Multi-objective nitrogen management in food system

The nitrogen (N) is important nutrient for food production, which is relevant to human consumption, resource, and environment. The N accompanies fertilizers, food, feed, and other substances in the flow of food nutrients along the ‘resource–fertilizer–crop production–livestock production–household–environment’ system. The N stocks and flows are directly related to the goals of sustainable development in terms of food security, resources, environment, and economy. Particularly about the environment, only 20% of the large amount of N inputs are absorbed by plants and animals into the food system, and excessive N losses into the environment lead to problems such as air and water pollution, eutrophication, soil acidification, accumulation of nitrates in groundwater, and greenhouse gas emissions. These environmental impacts pose a serious threat to food security and environmental health, which also impede agriculture green development. Answering the question of ‘where, how much, and how to reduce’ N in food systems has been a great challenge for agricultural N management.

Prof. Fusuo Zhang from China Agricultural University and his team are exploring an integrated assessment framework for multi-objective N management in the food system, taking Quzhou county on North China Plain as a case study. In the first step，they improved the NUFER (NUtrient flows in Food chains, Environment and Resource use) model, which combine local farmer survey data, monitoring data, and statistical data. The improved NUFER model can quantity the N flows in the food system and identify the contribution of different crops and animals. They found the N losses to environment from the food chain in Quzhou in 2020 amounted to 9400 t, with about 88% of these losses stemming from crop and animal production. The wheat, maize, vegetable, pigs, and laying hens are main responsible the N losses from crop and animal production. In the second step, the multi-objective N management target was developed, which integrated food security, and environmental and economic sustainability. In terms of food security, the primary focus is on ensuring an adequate supply of crops and animal food for the local population. For the environment sustainability, this study focused more on reducing effect of air and water pollution and improving N resource efficiency. The economic indicators are considered to promote agricultural benefits. In the third step, they used NUFER model to explore effective N management solutions to achieve multi-objectives N management through scenario analysis, which is show in a combine of summary of options for Quzhou. A combination of reduced N fertilizer, deep fertilizer placement, urease inhibitor technology, low crude protein, additives during composting and increase manure return croplands can reduce nitrate leaching by 12%, while increasing grain yield by 15% and N use efficiency of food production by 31%, achieving the emission reduction goal of multi-objective in the food system, compared the reference year-2020. To promote the implementation of N management options, it is important to foster collaboration between all stakeholders. Collaboration between government, researchers, enterprise, and local farmers to create and implement new technological approached can be effective in facilitating technology transfer and application. The Science Technology Backyard (STB) from China Agricultural University give us gives us a good example.

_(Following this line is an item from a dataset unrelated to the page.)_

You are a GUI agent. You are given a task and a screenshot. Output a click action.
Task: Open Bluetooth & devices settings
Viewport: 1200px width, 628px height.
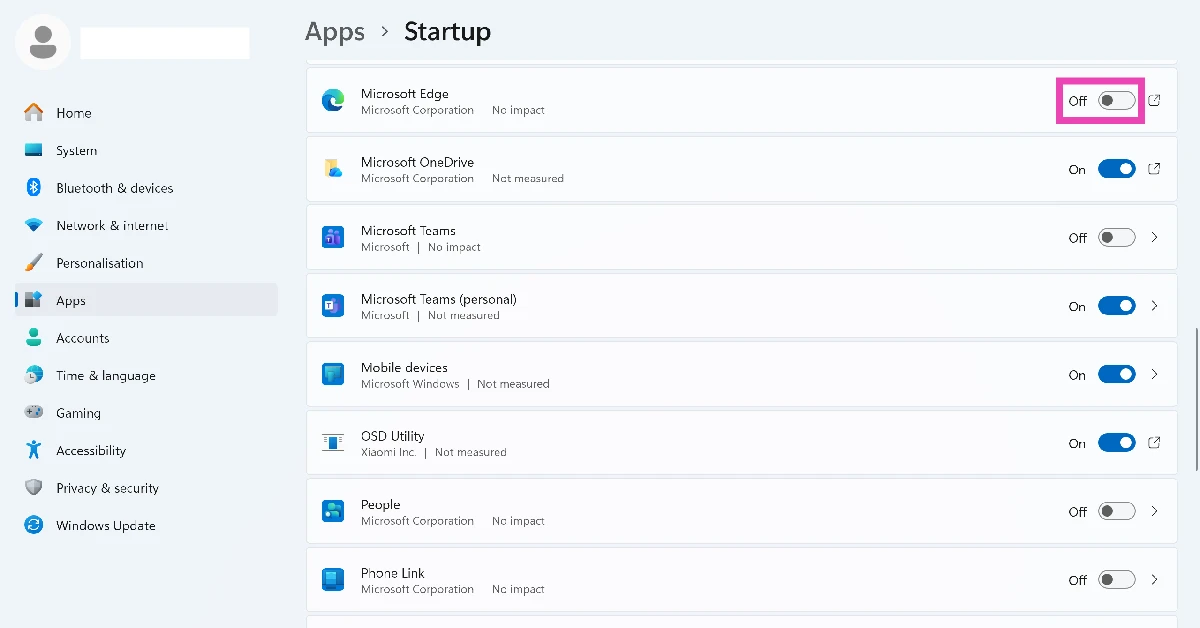tap(114, 188)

Agricultural sustainable N management is closely related to our food security, environmental quality, and economic development. It is an important leap in agricultural nitrogen management from farmland to food system, from single objective to multi-objective synergistic management, and from single scientific study to participation of different stakeholders. This transition is important guarantee to support agriculture green development.

   This study has been published on the Journal of Frontiers of Agricultural Science and Engineering in Volume 11, Issue 1, 2024, DOI: 10.15302/J-FASE-2024540.